Still have an old APE Microball inch scale height gauge that also sees no use. Would get more if it had a carbide tip.

What actually gets used is a surface gauge and scribe, and a couple little home made scribes using broken old 1/8 shank carbide micro drills.
 
I just bought a used Mitutoyo 509-203 off of eBay for $100, and I'm kicking myself for not getting one sooner.
I previously had been using an iGaging digital height gage, which was about 1/2 the price of the used Mitutoyo when it was brand new, but I was never thrilled with it.
It worked fine enough as a height gage I suppose, and it's plenty accurate, but it didn't have a carbide scribe, and felt a little clunky when scribing centerlines. I finally bolted a carbide scribe to the hardened steel scribe that came with it, and it was better, but still not very comfortable to use.

The Mitutoyo is a night and day difference. Much cleaner scribe lines and much more comfortable to use.

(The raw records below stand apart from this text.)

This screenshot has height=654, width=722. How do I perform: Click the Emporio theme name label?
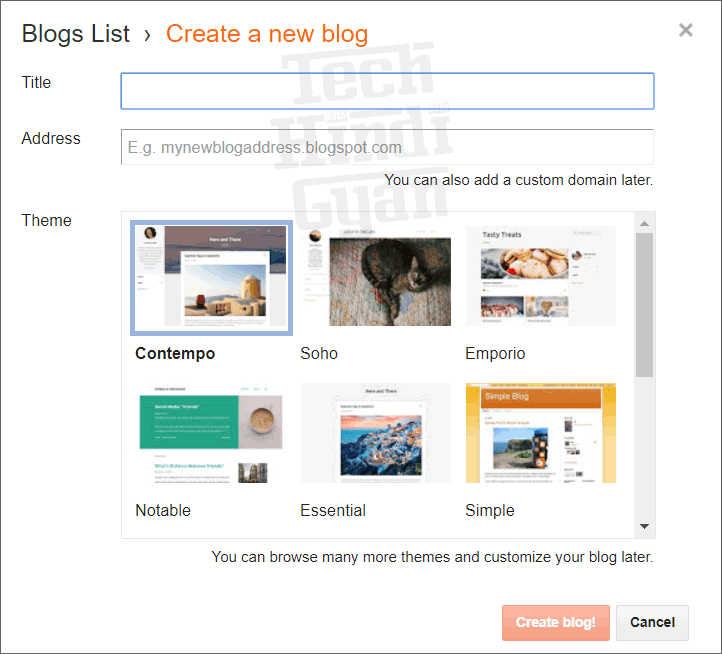point(495,353)
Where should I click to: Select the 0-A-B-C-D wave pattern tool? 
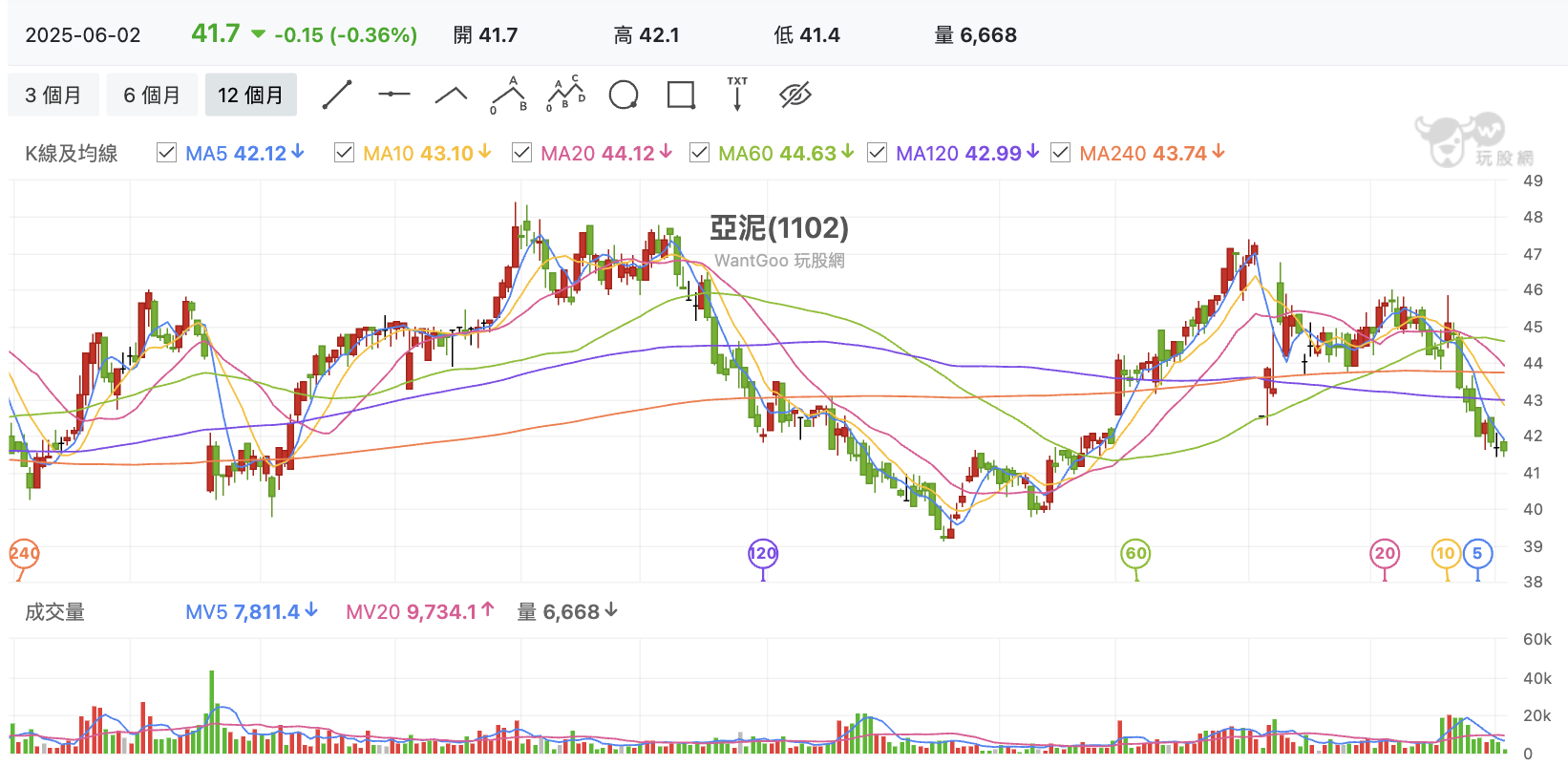tap(565, 94)
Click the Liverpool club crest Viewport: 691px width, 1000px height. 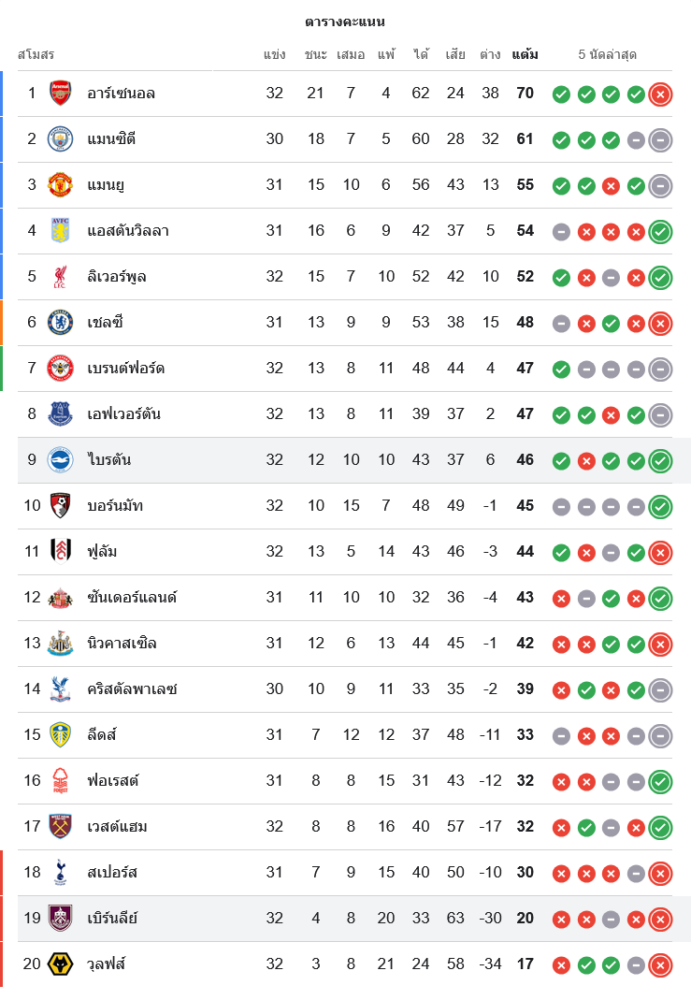[x=61, y=277]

Looking at the Shars, it looks very similar to my Mitutoyo, and they're a little cheaper. Looks like a pretty decent option as far as I can tell.
 
I got the 40$ one from pops. Works fine. I'm obviously not going to be scraping a surface plate with it, works for knives. I absolutely loathe electronic measuring tools. Dials all the way. Never dead batteries and veneer scales can go straight to the hell from whence they came.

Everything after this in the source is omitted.